In 1+1D Ising model with a transverse field defined by the Hamiltonian
\begin{equation}
H(J,h)=-J\sum_i\sigma^z_i\sigma_{i+1}^z-h\sum_i\sigma_i^x
\end{equation}
There is a duality transformation which defines new Pauli operators $\mu^x_i$ and $\mu^z_i$ in a dual lattice
\begin{equation}
\mu_i^z=\prod_{j\leq i}\sigma^x_j
\qquad
\mu_i^x=\sigma^z_{i+1}\sigma^z_{i}
\end{equation}
then these $\mu_i^x$ and $\mu_i^z$ satisfy the same commutation and anti-commutation relations of $\sigma^x_i$ and $\sigma^z_i$, and the original Hamiltonian can be written in terms of $\mu_i^x$ and $\mu_i^z$ as
\begin{equation}
H(J,h)=-J\sum_i\mu_i^x-h\sum_i\mu_i^z\mu_{i+1}^z
\end{equation}

At this stage, many textbooks will tell us since $\sigma$'s and $\mu$'s have the same algebra relations, the right hand side of the last equation is nothing but $H(h,J)$. My confusions are

1) Does that the operators having the same algebra really imply that $H(J,h)$ and $H(h,J)$ have the same spectrum? We know for a given algebra we can have different representations and these different representations may give different results. For example, the angular momentum algebra is always the same, but we can have different eigenvalues of spin operators.

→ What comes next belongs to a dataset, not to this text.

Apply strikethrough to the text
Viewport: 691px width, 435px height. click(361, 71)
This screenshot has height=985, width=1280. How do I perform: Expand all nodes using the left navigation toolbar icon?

2) This is related to the first confusion. Instead of looking at the algebra of the new operators, we can also look at how the states transform under this duality transformation. In the eigenbasis of $\mu_i^x$, if I really consider it as a simple Pauli matrix, the state $|\rightarrow\rangle$ corresponds to two states in the original picture, i.e. $|\uparrow\uparrow\rangle$ and $|\downarrow\downarrow\rangle$. The same for state $|\leftarrow\rangle$. In the $\mu_i^z$ basis, the correspondence is more complicated. A state corresponds to many states in the original picture, and the number  of the corresponding states depend on the position of this state. Therefore, this duality transformation is not unitary, which makes me doubt whether $H(J,h)$ and $H(h,J)$ should have the same spectrum. Further, what other implication may this observation lead to? For example, doing one duality transformation is a many-to-one correspondence, then doing it back should still be a many-to-one correspondence, then can we recover the original spectrum? 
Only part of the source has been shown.